Objectifs:
a) Relevez tous les facteurs énumérés dans le texte sur la génération kangourou juste avant la question « pourquoi sont-ils si nombreux à rester lovés dans le nid familial ? ».
b) Poursuivez le texte sur la génération kangourou à la suite de sa dernière phrase.

### Texte de lecture

Manuel DALF (+corrigé)

Dranenko G., Français, niveau avancé DALF, Kyïv, Peroun, 2004, 232 p. 

DOSSIER 2.   “Vie des jeunes”
DOCUMENT 5.
GÉNÉRATION KANGOUROU:
20 - 30 ans et toujours chez leurs parents

Études à rallonge, parents copains, précarité et chômage... pourquoi sont-ils si nombreux à rester lovés dans le nid familial ? L’Express a poussé les portes

On trouve encore souvent sur leurs étagères une peluche adorée ou une vieille maquette. Aux murs sont punaisés les posters de leurs années lycée. Ils dorment dans leur lit d’enfant, mais ils n’ont plus 20 ans, parfois depuis longtemps. Génération kangourou. Au chaud chez papa-maman, à l’âge où Rimbaud avait achevé son œuvre... Selon une enquête de l’institut Louis Harris (novembre 1997), un jeune sur deux entre 21 et 24 ans, un sur cinq entre 25 et 29 ans reste toujours scotché chez ses parents.

######
### Matériel fourni

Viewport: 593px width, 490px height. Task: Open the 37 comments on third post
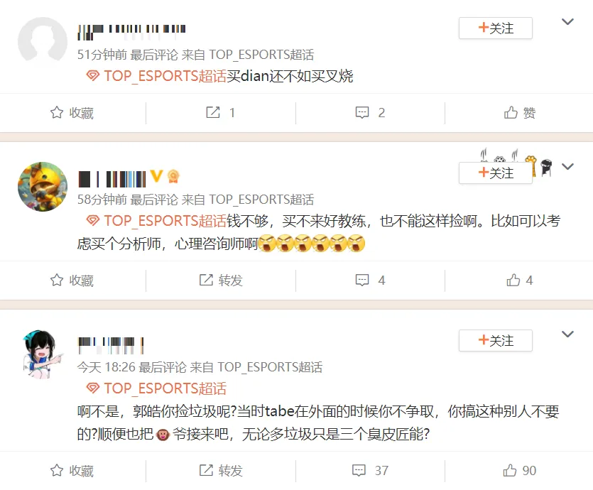click(x=370, y=470)
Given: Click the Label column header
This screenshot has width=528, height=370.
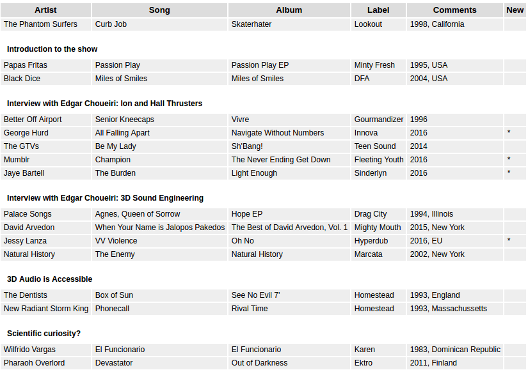Looking at the screenshot, I should [x=378, y=10].
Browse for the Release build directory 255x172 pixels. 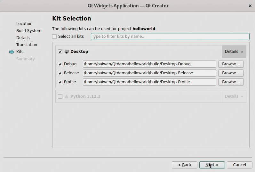[231, 73]
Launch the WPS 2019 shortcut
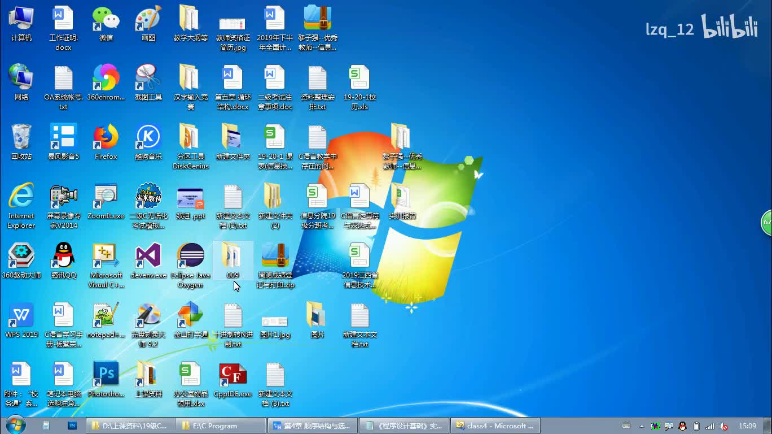The width and height of the screenshot is (772, 434). [x=21, y=315]
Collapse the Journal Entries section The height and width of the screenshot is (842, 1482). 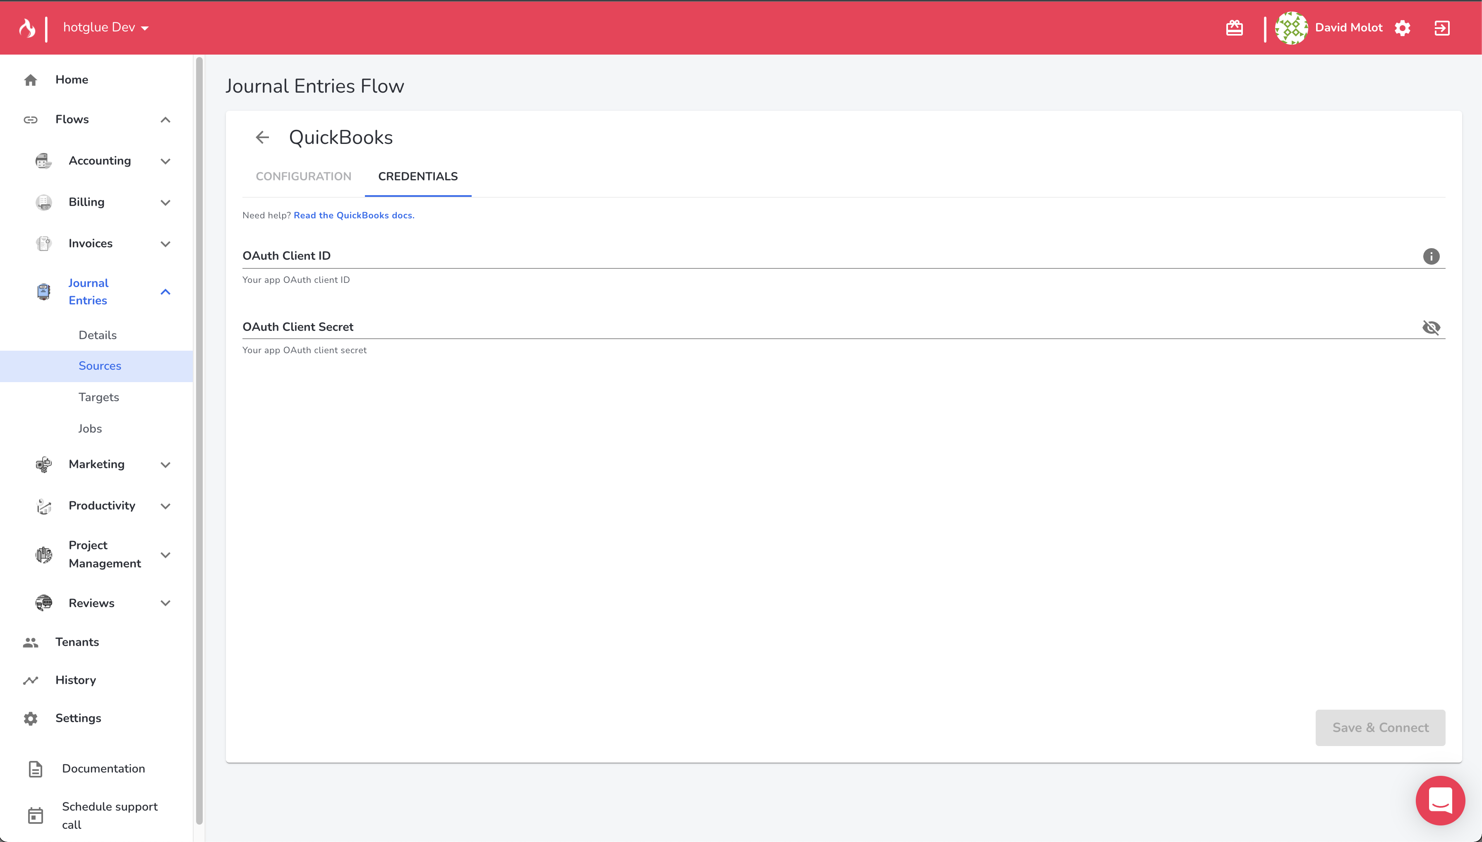pos(165,292)
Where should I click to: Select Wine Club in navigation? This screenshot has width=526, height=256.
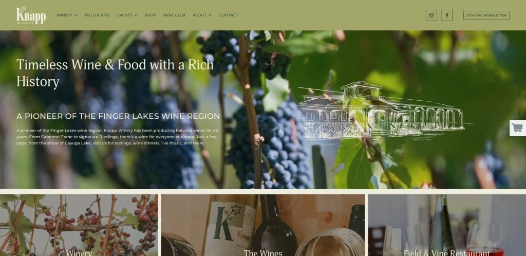(x=174, y=15)
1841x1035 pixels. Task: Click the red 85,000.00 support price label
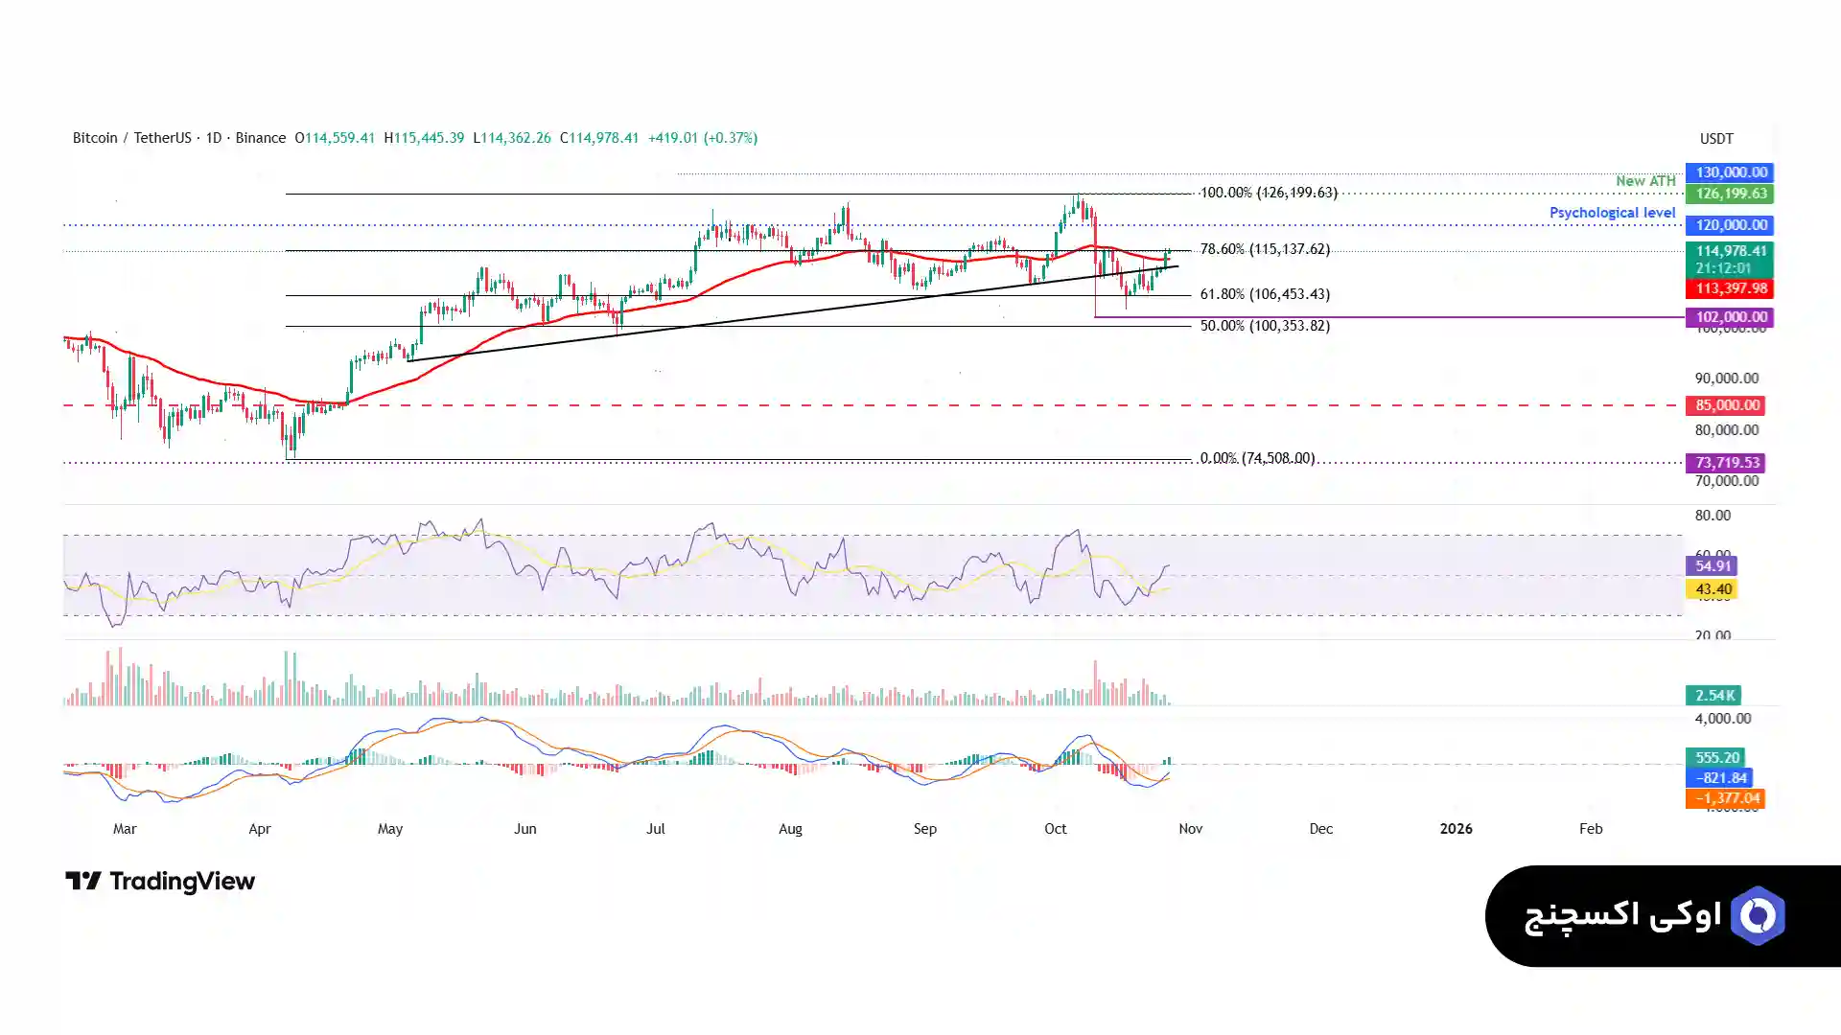(1726, 405)
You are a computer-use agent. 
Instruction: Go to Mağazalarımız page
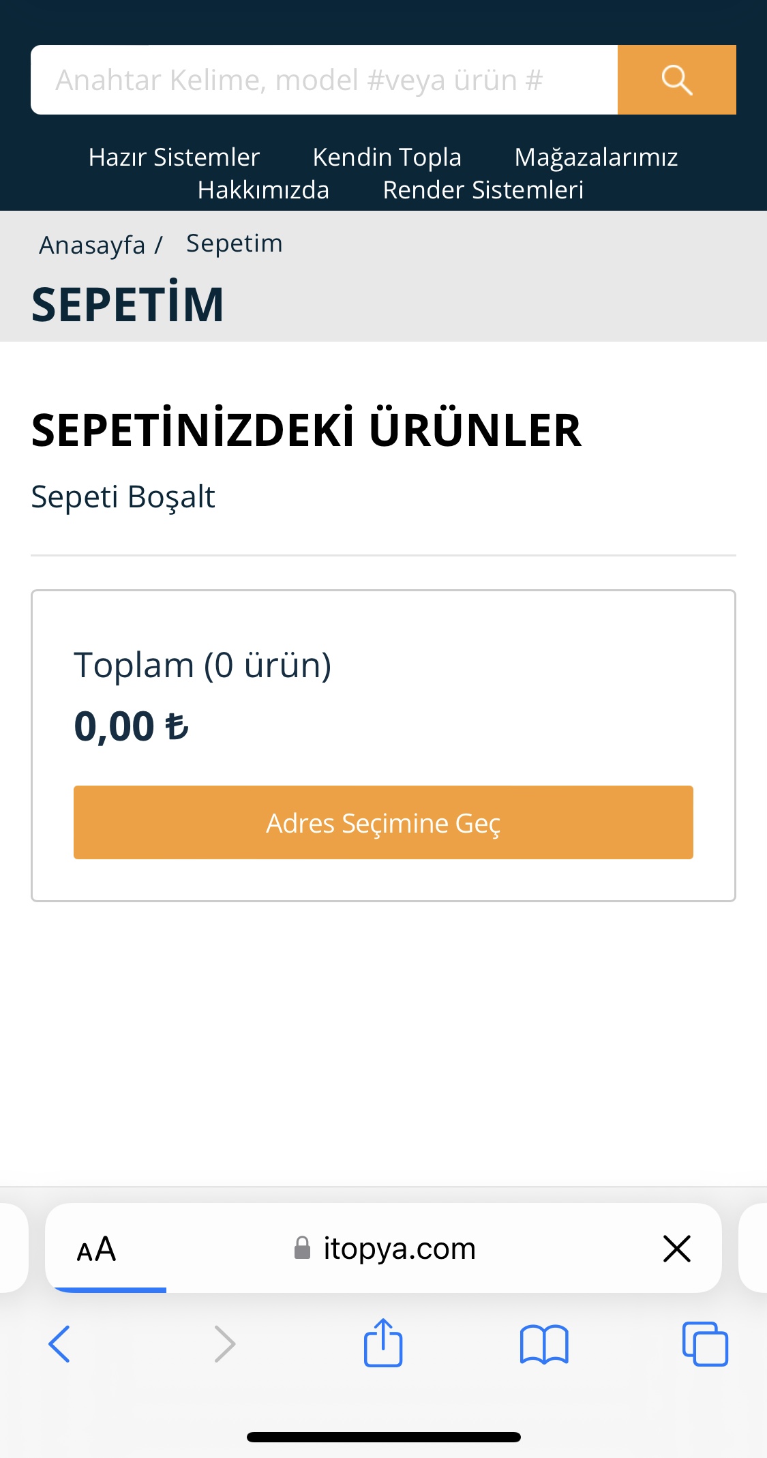click(596, 157)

######

Corrigé de l'exercice:
a)
- études à rallonge
- parents copains
- précarité
- chômage

b)
En l’espace d’une génération, le calendrier d’entrée dans la vie adulte a été totalement bouleversé. Dans les années 60 et 70, ceux qui sont aujourd’hui parents quittaient leur famille très tôt pour conquérir sa liberté. Et très vite on décrochait son premier job. “La contestation est le privilège d’une société qui se porte bien. Aujourd’hui, si on claque la porte, on risque de le payer toute sa vie”, affirme Emmanuel, 25 ans, en DEA d’économie. Les “grands enfants” des soixante-huitards jouent donc désormais les prolongations. Ils accumulent les diplômes, collectionnent les jobs sans lendemain, les amours à l’essai, et restent sous le toit familial. Si confortable quand il fait froid dehors.
Des mineurs au long cours
“C’est un changement socio-démographique majeur”, analyse Nicolas Herpin, sociologue à l’Insee. Une nouvelle classe d’âge est née, celle des “post-adolescents”, ainsi que les baptise le psychanalyste Tony Anatrella. Physiquement adultes depuis longtemps, ils flirtent et draguent depuis leurs 14 ans. Ils ont souvent ordinateur et téléphone portable, bénéficient d’une large liberté, mais, mineurs au long cours, ils sont tenus radicalement en marge de l’activité économique. “Dès qu’on réussit en classe, on vous incite à faire des études longues. On n’a pas vraiment le choix”, regrette Hervé, 25 ans, en DESS d’automatique, qui aurait préféré prendre son indépendance dès 18 ans, “un âge où l’on est toujours à fait prêt à s’assumer”, affirme-t-il..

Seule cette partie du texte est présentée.